Anita, the Rwandan trainer, echoed Mehdi with concrete examples of what usually happens in the Rwandan criminal justice system, noting the most pressing challenges requiring immediate action. Both gave keys to open doors of creativity and innovation in finding solutions to problems. Most importantly, several participants came to me at the end of the day telling me that, through the training, they had been aided in realizing that that the answers were in their own hands.
The participants were extraordinarily participatory. On the first day, 54 attorneys joined us. The second day saw a significant rise in the number of participants, ending the day with more than 74 lawyers in the audience.

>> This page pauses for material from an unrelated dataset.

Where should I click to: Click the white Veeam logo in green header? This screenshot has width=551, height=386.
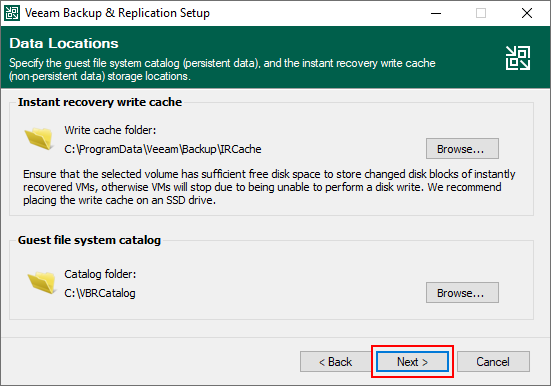(518, 58)
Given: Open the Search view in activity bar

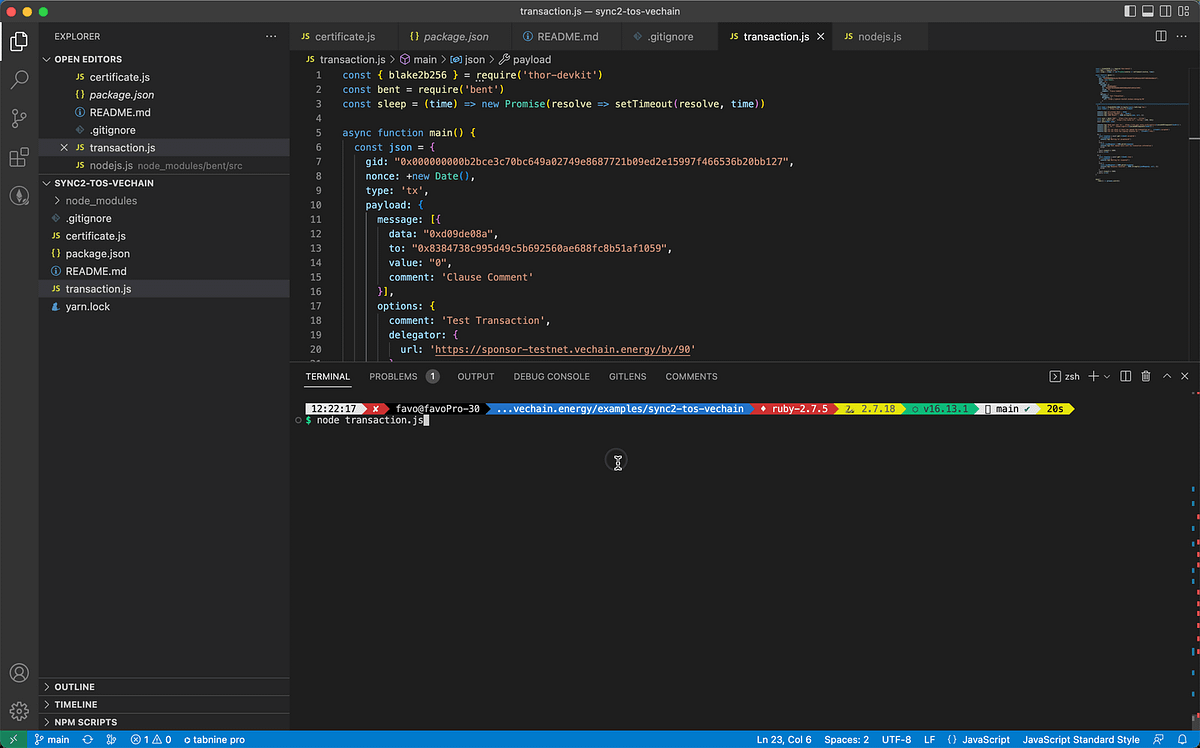Looking at the screenshot, I should pyautogui.click(x=19, y=80).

During the legal cartoon and ‘sharing your values’ exercises, the microphones did get much to rest, as everyone wanted to contribute to the foundation of a fairer criminal justice system in Rwanda. The dedication of these Rwandan lawyers is remarkable: on the first day, a women attorney whispered to me apologies for getting in and out of the conference room constantly. She explained that she been leaving to breastfeed her newborn baby in the car in the Mille Collines Hotel parking lot. Another participant explained me that he had to travel over 200 kilometers back and forth to get to the training. Further, these lawyers are overwhelmed with cases, some of them dealing with more than 100 cases at any given moment.
A real synergy emerged between the trainers, the rest of the IBJ team, the participants, and the representatives of the Kigali Bar Association, a close partner of IBJ in Rwanda. Before lunch on the last day of the training, all 74 lawyers spontaneously stood up, singing African songs with much energy and joy. At the closing ceremony, the IBJ team was loudly clamored, encouraged by the Bâttonier. Jeanne, a women defender and active participant in the mock-trial exercise, spontaneously stood up, took the microphone and explained how happy she and her colleagues were about the training and how useful it will be for their day-to-day practice.
Many advocates came to us asking for ways to be involved with IBJ activities, both in Rwanda and worldwide, namely how to support our mission and volunteer their time and expertise. As a response to this demand, a Criminal Defense Task Force has been suggested to keep the momentum up, provide a structure to catalyze all this good will and energy, and find concrete ways to set up a viable legal aid system in the country, especially in the provinces where the overwhelming majority of the population is defenseless.
I will personally never forget the faces of hope, courage, and determination that I came across during these three intensely human days of my life. Murakoze cane.